Le Messurier was educated at Semaphore, and at St Peter's College, where he not only shone at sports, but was an all-round student – an officer in the Cadets and debating team member, prefect and school captain. He excelled scholastically: Farrell scholar in 1905 and Young exhibitioner in 1908.
He studied medicine at the University of Adelaide, graduating Bachelor of Medicine, Bachelor of Surgery with first-class honours in 1913 and Doctor of Medicine in 1920. He did his residency at the Adelaide Hospital, on North Terrace. He played football for the University of Adelaide ("The Blacks"), and for North Adelaide in 1908–1910 and 1913–1914.

==Military service and medical career==
On 22 October 1914, at the outbreak of the First World War, Le Messurier applied for a commission in the Australian Army Medical Corps. His application was accepted, and he served with the Australian Imperial Force at Gallipoli and in Egypt before joining the 12th Field Ambulance on the Western Front in March 1917.
He was promoted to major in November 1916, and mentioned in despatches on 7 April 1918, gazetted 28 May 1918. He was awarded the Distinguished Service Order for his actions on 8–10 August 1918 (perhaps at Amiens), when he evacuated wounded soldiers while under fire.
The following month he was promoted to temporary lieutenant colonel and placed in command of the field ambulance.

Le Messurier returned to Adelaide, where his appointment was terminated on 17 April 1919. He was then appointed a resident medical officer at the Children's Hospital, Melbourne and began specializing in paediatrics. In 1922 he joined the staff of Mareeba Babies' Hospital, Adelaide, and in 1924 joined the staff of Adelaide Children's Hospital, where for many years he was a board member.

In 1940, following the outbreak of the Second World War, Le Messurier volunteered for service with the Australian Army, and was appointed to head the 105th Australian General Hospital in Adelaide, located in Col. Light Gardens. He helped establish the Repatriation General Hospital in the Adelaide suburb of Springbank.

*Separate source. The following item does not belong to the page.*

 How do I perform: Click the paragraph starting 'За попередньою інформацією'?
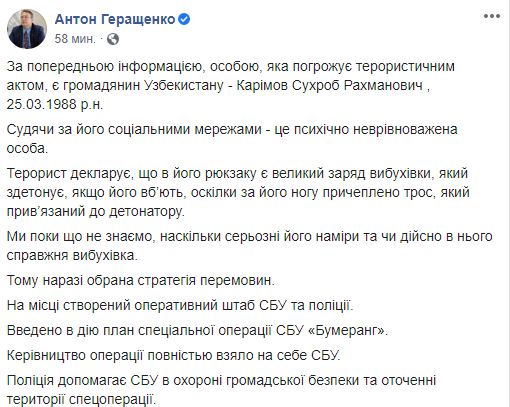(231, 85)
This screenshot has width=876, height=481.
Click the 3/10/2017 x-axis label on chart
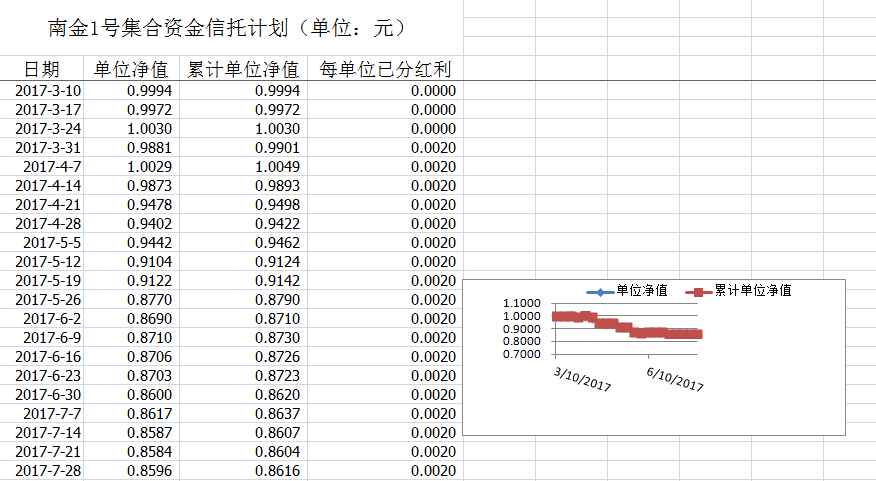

Le Messurier died on 20 May 1966 in Calvary Hospital, North Adelaide, and his remains cremated.

==Family==
Le Messurier married Frieda Gwendoline James on 9 November 1920. They had one son:
- John Frederick	Le Messurier (22 October 1922 – 1978) married Joan Elizabeth Catton Grasby on 28 February 1948 and had a home on Cross Road, Myrtle Bank.